A sickly child, Suvarov, decided to work through his physical weaknesses and go into military training despite his father’s objections. He was also a very studious boy, learning multiple languages and studying the works of Plutarch, Julius Caesar, Quintus Curtius, Charles XII, and Cornelius Nepos. When he was twelve, General Abraham Gannibal (someone who will get a podcast about his life one day) told Alexander’s father that the boy should be allowed to go into military service because of his great intellect.
When he turned 18 he entered into military service and saw his first combat during the Seven Year’s War (1756-1763). By 1763 his brilliance was already noted and he was elevated to regimental commander. Quickly he moved up the ranks to Brigadier then Major General. From 1768-1772 he helped to defeat the Polish Confederation of the Bar, capturing Krakow. which led to the first partition of Poland.

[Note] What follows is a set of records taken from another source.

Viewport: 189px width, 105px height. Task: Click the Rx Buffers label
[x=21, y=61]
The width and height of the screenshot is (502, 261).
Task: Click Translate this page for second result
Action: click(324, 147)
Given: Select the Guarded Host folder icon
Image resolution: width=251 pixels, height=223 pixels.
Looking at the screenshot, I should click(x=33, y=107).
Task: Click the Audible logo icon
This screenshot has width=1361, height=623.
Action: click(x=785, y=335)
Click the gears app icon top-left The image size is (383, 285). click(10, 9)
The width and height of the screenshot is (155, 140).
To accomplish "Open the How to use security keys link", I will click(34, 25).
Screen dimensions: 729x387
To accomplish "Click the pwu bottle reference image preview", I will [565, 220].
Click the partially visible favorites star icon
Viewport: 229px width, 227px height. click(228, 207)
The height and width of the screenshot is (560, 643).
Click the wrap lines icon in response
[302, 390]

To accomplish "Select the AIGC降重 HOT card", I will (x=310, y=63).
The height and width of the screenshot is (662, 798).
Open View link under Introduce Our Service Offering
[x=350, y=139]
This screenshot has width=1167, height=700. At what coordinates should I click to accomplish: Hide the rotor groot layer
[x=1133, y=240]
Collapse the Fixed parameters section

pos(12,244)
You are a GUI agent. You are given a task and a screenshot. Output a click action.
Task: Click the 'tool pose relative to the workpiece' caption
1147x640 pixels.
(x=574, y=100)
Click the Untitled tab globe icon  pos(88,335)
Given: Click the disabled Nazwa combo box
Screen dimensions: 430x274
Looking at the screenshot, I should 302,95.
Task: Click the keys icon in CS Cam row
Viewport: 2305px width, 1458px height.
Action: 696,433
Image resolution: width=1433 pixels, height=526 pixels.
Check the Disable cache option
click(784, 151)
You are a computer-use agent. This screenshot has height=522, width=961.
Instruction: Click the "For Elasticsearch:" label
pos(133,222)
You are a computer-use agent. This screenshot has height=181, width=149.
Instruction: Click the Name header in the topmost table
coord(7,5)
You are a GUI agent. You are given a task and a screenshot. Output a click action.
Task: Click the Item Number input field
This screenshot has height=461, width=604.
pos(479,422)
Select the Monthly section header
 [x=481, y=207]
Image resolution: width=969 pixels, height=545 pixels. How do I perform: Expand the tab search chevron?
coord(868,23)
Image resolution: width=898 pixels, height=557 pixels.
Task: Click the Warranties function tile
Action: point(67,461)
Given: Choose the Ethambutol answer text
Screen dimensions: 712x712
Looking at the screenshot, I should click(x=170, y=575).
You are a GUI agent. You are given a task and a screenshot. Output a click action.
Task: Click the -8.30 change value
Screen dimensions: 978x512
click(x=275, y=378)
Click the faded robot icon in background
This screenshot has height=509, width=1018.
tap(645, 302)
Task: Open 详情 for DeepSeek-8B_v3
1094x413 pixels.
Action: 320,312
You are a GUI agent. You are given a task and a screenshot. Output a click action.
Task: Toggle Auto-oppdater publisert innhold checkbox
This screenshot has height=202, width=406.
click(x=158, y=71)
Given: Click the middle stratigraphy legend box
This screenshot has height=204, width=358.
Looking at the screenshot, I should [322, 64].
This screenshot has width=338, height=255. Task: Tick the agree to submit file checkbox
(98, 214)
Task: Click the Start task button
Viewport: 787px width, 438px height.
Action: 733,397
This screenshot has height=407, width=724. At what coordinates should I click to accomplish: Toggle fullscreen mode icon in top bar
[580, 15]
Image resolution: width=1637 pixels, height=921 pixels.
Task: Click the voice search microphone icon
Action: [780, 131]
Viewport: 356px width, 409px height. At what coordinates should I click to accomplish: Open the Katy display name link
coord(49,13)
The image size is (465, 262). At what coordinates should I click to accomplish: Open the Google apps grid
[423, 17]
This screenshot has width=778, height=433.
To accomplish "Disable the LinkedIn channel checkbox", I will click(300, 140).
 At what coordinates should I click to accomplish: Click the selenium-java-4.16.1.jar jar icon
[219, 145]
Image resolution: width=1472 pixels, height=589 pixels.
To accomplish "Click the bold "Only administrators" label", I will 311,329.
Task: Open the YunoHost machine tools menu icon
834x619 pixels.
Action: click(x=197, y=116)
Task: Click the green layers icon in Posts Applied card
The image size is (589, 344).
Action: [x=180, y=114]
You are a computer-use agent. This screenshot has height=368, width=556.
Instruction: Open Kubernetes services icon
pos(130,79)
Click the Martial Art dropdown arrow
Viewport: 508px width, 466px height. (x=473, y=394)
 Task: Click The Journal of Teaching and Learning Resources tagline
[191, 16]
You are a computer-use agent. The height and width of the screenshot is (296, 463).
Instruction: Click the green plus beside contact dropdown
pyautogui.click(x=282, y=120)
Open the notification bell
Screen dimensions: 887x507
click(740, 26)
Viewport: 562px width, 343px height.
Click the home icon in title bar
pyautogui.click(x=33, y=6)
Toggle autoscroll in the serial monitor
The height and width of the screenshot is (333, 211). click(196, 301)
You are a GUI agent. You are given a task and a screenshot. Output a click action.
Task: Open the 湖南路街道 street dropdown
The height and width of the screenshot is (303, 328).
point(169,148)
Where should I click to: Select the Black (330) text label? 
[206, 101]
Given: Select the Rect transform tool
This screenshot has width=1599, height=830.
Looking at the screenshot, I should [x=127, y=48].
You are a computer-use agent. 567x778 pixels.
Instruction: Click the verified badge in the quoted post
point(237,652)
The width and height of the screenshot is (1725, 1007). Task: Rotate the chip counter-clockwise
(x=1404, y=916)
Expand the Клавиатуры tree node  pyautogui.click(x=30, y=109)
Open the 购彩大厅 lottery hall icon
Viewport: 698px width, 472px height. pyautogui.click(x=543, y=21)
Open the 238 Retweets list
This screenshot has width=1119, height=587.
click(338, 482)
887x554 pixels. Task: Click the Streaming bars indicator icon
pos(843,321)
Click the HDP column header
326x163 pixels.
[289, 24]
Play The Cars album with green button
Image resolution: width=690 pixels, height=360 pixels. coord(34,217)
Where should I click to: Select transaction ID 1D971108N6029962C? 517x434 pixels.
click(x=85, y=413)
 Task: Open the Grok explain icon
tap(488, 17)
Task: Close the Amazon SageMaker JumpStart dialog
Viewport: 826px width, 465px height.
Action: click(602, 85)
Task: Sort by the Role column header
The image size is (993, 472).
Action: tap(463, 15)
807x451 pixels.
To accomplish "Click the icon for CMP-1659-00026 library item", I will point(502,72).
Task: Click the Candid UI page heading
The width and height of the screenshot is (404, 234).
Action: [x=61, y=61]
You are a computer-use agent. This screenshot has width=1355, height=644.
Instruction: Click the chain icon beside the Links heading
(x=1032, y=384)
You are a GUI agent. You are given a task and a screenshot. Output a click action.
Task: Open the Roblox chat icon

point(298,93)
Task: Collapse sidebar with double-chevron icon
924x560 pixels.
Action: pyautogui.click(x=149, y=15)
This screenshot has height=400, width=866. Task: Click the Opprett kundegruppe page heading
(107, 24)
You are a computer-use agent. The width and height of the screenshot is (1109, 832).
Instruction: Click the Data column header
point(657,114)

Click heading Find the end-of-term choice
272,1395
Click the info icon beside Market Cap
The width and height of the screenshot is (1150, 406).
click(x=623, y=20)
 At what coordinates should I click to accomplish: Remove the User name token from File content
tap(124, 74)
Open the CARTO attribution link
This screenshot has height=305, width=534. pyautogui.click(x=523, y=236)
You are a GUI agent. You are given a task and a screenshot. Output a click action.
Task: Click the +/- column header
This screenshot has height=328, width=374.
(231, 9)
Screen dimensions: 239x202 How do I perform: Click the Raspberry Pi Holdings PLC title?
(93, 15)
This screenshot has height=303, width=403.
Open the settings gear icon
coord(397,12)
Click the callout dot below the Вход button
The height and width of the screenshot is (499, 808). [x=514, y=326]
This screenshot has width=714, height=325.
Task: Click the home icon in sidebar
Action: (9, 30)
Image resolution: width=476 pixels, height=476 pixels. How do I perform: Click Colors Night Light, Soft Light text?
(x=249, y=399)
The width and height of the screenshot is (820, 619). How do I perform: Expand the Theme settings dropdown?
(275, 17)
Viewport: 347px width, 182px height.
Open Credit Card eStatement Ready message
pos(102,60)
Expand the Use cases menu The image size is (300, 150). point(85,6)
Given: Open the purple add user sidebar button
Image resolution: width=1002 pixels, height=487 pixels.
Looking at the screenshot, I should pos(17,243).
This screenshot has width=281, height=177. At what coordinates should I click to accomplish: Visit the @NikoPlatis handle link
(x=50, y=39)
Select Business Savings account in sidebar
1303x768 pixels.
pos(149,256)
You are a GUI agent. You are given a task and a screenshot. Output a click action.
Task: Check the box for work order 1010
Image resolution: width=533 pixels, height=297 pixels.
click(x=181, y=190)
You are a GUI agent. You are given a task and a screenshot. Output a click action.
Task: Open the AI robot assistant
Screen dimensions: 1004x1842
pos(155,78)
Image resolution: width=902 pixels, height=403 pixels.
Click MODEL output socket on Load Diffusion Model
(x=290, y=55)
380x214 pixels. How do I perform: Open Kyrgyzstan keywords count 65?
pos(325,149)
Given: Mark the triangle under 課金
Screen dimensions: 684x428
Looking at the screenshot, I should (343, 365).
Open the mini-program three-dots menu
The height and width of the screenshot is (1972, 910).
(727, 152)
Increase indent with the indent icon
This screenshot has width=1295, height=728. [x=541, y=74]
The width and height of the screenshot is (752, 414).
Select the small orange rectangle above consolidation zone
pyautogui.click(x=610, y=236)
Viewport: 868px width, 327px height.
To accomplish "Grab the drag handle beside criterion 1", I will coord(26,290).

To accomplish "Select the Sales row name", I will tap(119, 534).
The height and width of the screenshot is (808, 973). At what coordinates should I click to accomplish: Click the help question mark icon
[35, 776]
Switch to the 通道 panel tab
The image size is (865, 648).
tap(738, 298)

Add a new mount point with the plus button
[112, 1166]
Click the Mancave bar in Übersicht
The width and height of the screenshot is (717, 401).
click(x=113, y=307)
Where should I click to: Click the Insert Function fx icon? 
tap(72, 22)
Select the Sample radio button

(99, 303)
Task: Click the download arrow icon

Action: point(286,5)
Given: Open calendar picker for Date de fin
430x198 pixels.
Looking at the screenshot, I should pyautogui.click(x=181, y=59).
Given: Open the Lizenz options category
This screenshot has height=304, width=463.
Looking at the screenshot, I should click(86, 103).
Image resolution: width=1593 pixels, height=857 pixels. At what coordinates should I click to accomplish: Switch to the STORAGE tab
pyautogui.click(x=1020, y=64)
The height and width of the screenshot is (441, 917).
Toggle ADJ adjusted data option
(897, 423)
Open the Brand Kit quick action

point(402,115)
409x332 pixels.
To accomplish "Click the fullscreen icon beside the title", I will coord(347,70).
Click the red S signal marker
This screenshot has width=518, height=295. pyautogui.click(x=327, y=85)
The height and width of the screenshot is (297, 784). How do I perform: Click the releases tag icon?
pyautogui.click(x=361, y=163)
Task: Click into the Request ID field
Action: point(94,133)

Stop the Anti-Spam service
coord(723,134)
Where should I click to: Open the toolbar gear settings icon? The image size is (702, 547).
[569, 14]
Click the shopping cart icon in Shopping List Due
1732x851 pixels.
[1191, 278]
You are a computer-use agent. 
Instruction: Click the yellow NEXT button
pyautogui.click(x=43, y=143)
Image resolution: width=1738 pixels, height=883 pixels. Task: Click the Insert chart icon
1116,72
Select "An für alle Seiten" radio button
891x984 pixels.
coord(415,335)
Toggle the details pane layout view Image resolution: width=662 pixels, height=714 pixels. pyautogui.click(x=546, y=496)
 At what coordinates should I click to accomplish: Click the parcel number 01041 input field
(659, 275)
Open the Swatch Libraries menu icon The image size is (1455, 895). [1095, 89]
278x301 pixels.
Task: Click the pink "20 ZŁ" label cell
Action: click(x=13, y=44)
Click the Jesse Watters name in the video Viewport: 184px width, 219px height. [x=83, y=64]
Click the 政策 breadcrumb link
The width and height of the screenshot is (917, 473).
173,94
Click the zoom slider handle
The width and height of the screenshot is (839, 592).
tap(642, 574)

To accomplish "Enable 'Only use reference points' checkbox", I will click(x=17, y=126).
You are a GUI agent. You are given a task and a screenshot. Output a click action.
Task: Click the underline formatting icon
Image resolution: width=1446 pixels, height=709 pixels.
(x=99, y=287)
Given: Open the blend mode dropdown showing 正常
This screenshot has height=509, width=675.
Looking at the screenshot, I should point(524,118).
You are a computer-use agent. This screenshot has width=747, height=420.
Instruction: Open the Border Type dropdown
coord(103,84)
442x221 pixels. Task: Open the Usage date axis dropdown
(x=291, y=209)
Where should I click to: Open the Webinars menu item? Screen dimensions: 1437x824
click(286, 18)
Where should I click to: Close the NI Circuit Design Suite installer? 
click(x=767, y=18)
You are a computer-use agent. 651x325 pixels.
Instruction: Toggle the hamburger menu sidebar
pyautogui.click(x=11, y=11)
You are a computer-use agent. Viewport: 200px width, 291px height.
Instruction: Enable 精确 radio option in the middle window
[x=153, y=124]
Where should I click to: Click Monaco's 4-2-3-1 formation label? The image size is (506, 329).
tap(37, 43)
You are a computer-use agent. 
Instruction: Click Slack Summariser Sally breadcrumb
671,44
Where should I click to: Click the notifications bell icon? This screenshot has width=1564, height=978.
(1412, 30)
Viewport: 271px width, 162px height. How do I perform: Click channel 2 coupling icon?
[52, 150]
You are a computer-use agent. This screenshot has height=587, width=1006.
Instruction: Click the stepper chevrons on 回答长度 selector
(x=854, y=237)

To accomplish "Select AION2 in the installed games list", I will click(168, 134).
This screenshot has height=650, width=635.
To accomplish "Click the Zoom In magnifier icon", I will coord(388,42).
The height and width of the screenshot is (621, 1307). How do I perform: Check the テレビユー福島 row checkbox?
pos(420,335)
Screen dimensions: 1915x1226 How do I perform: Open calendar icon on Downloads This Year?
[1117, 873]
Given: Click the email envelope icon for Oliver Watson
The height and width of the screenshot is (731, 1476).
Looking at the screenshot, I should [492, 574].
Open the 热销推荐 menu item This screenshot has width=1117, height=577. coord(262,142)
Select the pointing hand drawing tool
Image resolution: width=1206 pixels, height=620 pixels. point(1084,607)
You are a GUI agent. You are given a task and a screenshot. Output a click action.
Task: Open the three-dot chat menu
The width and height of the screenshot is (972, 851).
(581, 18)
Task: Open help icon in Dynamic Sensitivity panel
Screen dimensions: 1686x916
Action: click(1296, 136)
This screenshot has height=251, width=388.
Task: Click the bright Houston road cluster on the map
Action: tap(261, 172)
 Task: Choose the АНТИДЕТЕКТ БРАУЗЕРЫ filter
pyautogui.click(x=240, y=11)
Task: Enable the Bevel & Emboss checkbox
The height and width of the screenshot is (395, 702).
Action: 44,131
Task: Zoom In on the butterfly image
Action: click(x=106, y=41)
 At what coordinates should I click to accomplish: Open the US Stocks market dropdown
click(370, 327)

Suvarov was a key general during the First (1768-1774) and Second (1787-1792) Turkish Wars, winning battle after battle. He was a favorite of Catherine the Great which eventually led him to fall into disfavor when Emperor Paul took over the Russian Empire.
Suvarov’s legacy was as great as he was as a military leader. His book, the Art of Victory written in 1795-6 was a masterpiece. He told his students that to win battles three things were necessary, “speed, assessment, and attack” with speed being most important. As he put it, “One minute decides the outcome of battle, one hour the success of a campaign, one day the fate of empires… I operate bot by hours but by minutes.” Suvarov also believed that flexibility was also one of the most important features of a great military leader. Unfortunately, this was lost on subsequent generations of Russian generals.
I have plans to put together a whole podcast episode on General Suvarov in the future as he was one of the most compelling figures throughout Russian history.